*What is needed*
Print each of the records below, leaving every word as it is.

*Information given*
# # #

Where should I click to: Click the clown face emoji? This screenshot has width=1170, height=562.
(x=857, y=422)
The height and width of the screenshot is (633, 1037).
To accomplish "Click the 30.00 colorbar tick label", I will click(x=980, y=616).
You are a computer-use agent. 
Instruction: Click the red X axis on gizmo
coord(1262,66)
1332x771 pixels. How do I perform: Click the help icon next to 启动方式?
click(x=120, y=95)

# # #

*Exercise solution*
Where should I click to: Click the clown face emoji? This screenshot has width=1170, height=562.
(x=857, y=422)
The height and width of the screenshot is (633, 1037).
To accomplish "Click the 30.00 colorbar tick label", I will click(x=980, y=616).
You are a computer-use agent. 
Instruction: Click the red X axis on gizmo
coord(1262,66)
1332x771 pixels. How do I perform: Click the help icon next to 启动方式?
click(x=120, y=95)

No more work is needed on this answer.